The aim is to create an opportunity for the active participation of young people through the concept of utopia – understood as a creative and propulsive factor, i.e. capable of giving a decisive impulse to an activity – and at the same time to create a relationship with policy makers, their peers and fellow citizens, thanks to the communicative and expressive potential of theatre.
The first meeting of the workshop was an opportunity to find out how the young participants understood the concept of Utopia: what emerged was that young people equate Utopia with the concept of ‘beautiful but impossible’.
That is why they were asked a question. What distinguishes the dream from utopia?
The dream is in fact a mental activity that takes place during sleep, involuntary and unintentional in character.

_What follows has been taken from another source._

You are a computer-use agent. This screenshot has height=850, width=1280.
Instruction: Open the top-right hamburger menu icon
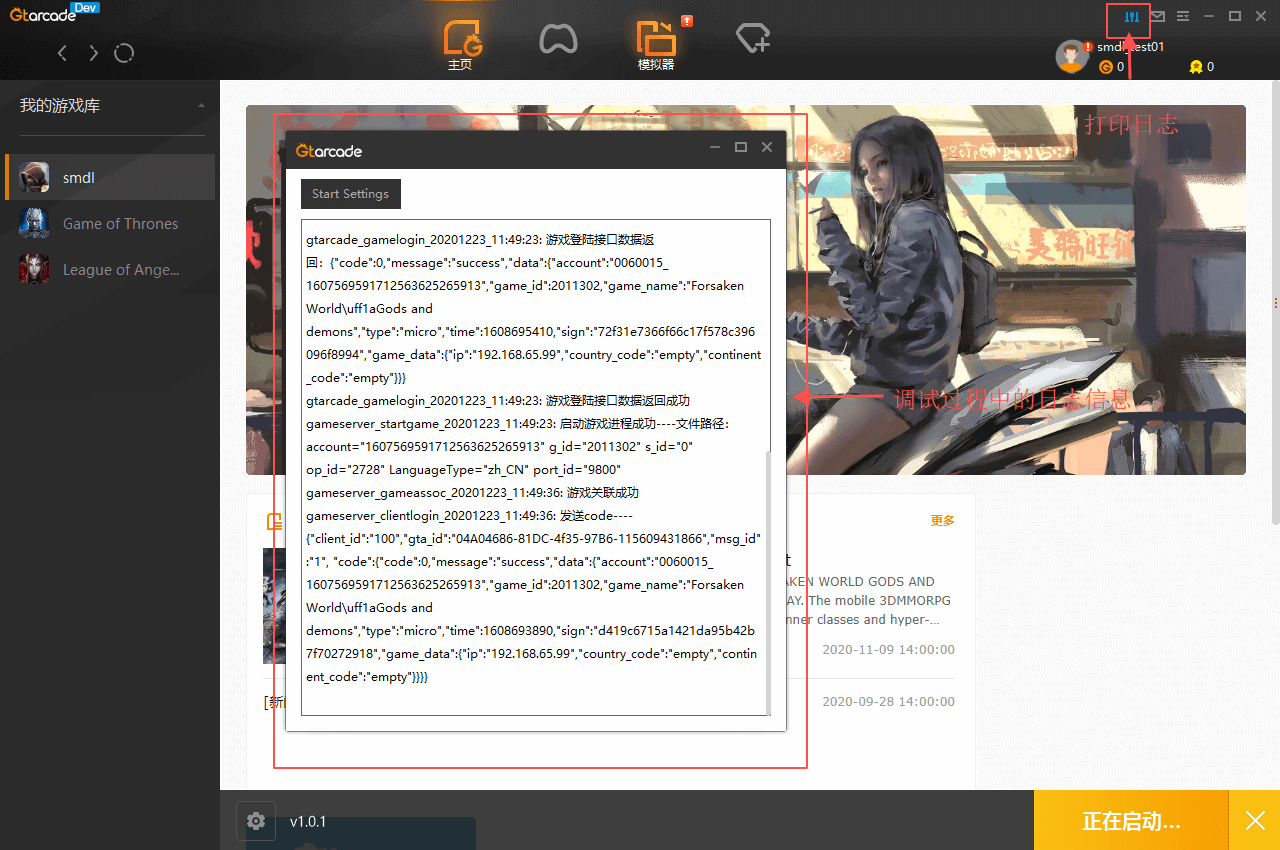point(1183,17)
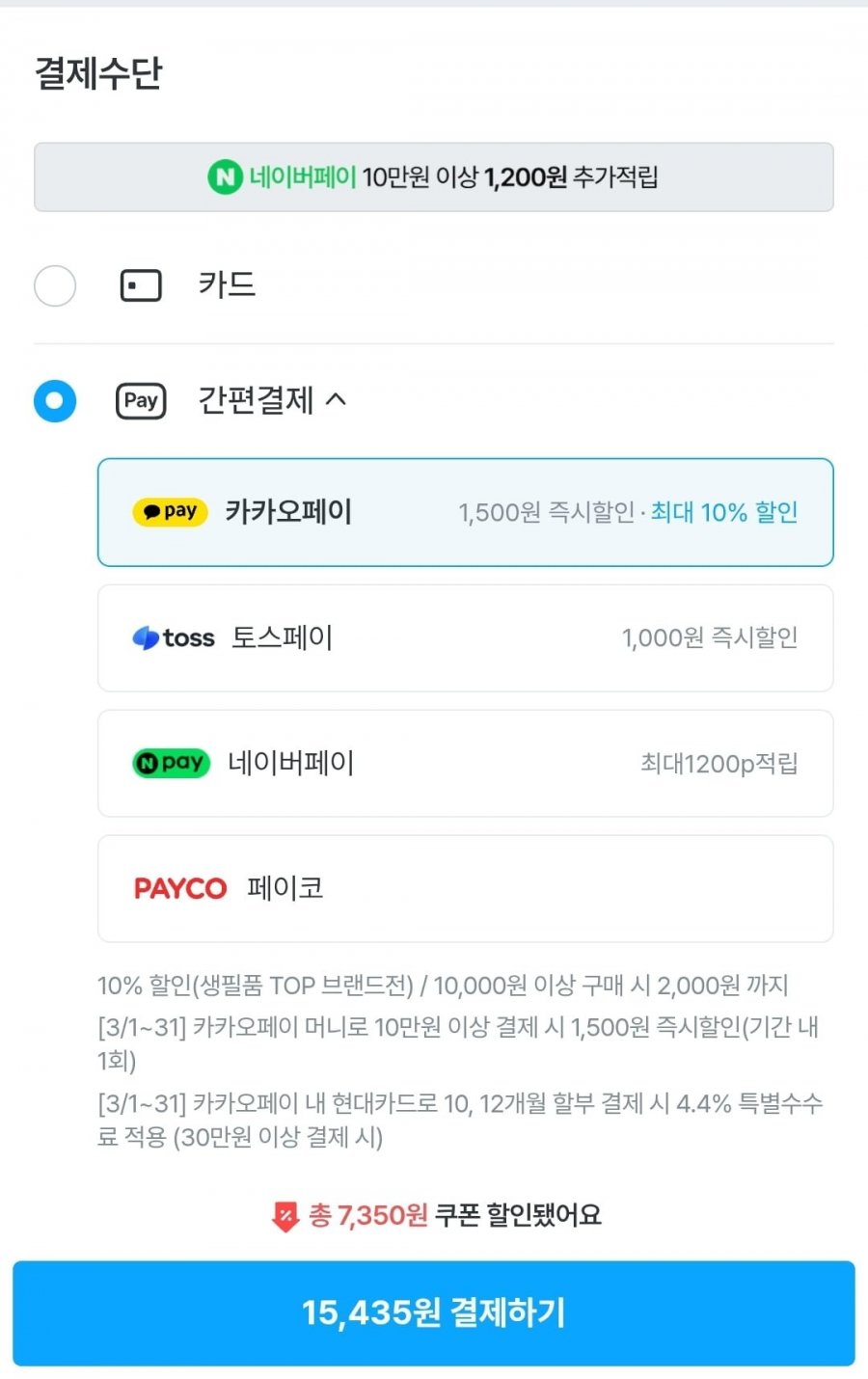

It can, moreover, result in a purely fantastic imagination untethered from reality and generate a totally abstract and impossible scenario.
Utopia, on the other hand, differs from this in at least four characteristics:
- arises from a desire or instinct for improvement
- starts from a more or less conscious analysis of a state of affairs, which is somehow not considered the best possible
- can initiate a project and trigger a process to generate change
- can be shared and generate a collective action (or at least intention)
In the TEATRO UTOPIA workshop, utopia does not represent a fantasy, an imaginary realm where everything magically works with justice and equality, but starts from reality and acquires value through ethical and civil commitment. Texts and considerations by philosophers and writers will be used to reflect together with young people on this approach to the theme of utopia. Among them:
- Ernst Bloch, who spoke of the ‘hope principle’ and ‘militant optimism’ precisely to describe a possible project of mankind, from which a process is triggered to build a fairer society for all. His concept of utopia therefore has a dynamical-historical sense: utopia is a project that mankind hopes can become reality and for which it strives with hope and optimism.
- Stefano Benni, according to whom ‘utopia is not a distant thing or a refuge to resort to when we are tired of reality but our daily possibility to live with hope’. Therefore, he suggests that ‘it is not so much the goals of utopia that count, but the dreaming of realising them. What matters is not that its goal is realised but that its journey is lived with passion and that will make it possible’.
- Carlo Ossola, who suggests considering utopia ‘not as a ghost that comes from afar, but as a project that we have even when we do not have the tools to realise it‘.
- Don Andrea Gallo, who wrote ‘Utopia is this. When you are convinced that three hundred metres away is what you want to achieve, you walk along it and realise that utopia is three hundred metres away. That’s why you say to yourself, “Then it’s really unattainable”. But no, because there is a positive aspect, that you are walking, and the utopia is realised on the way.”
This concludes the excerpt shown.